Figure 6.

The nuclear localization of FRQ was normal in the cka^RIP mutant, and significantly more of the hypophosphorylated FRQ in the cka^RIP strain were found to be associated with the WC proteins than FRQ in the wild-type strain. (A) Western blot analysis showing that FRQ in the cka^RIP mutant was found in the nucleus. Western blots were probed with FRQ, WC-1, and WC-2 antiserum. (B) Immunoprecipitation assay showing that more of the FRQ protein in the cka^RIP strain was found to coprecipitate with the WC proteins than the wild type. The Neurospora protein extracts (LL) were either immunoprecipitated by WC-1 antiserum (right) or analyzed directly (left) by Western blot analyses. (PI) Wild-type extracts were immunoprecipitated by WC-1 pre-immune serum.
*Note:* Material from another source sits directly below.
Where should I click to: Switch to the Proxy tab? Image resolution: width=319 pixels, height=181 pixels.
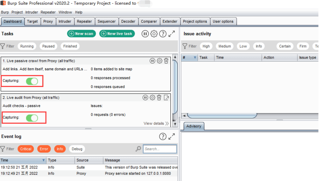[x=48, y=22]
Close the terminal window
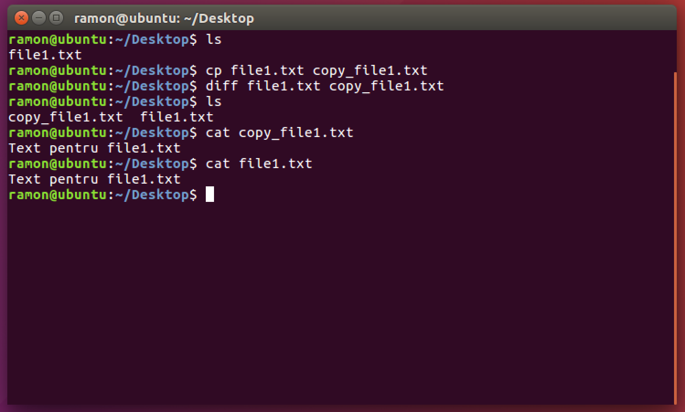Viewport: 685px width, 412px height. 21,18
Note the similar FRQ phosphorylation pattern in wild-type and the cka^RIP strain after immunoprecipitation. (C) Densitometric analyses of the results from four independent immunoprecipitation experiments as described in B. Error bars, SD. (D) Comparison of the WC levels in the wild-type and the cka^RIP strains. The data is quantified from five independent experiments for cultures harvested in constant darkness (DD24 or DD28). (▪) Wild type; (□) cka^RIP. (E) Western blot analysis showing the comparison of the phosphorylation patterns of WC-1 in wild-type and cka^RIP strains. The light samples were harvested after a 15-min light pulse at DD24. To resolve the phosphorylated WC-1 bands, the electrophoresis time was twice as long as usual. The arrow indicates the hyperphosphorylated WC-1 band, whereas the asterisk marks the hypophosphorylated WC-1 band.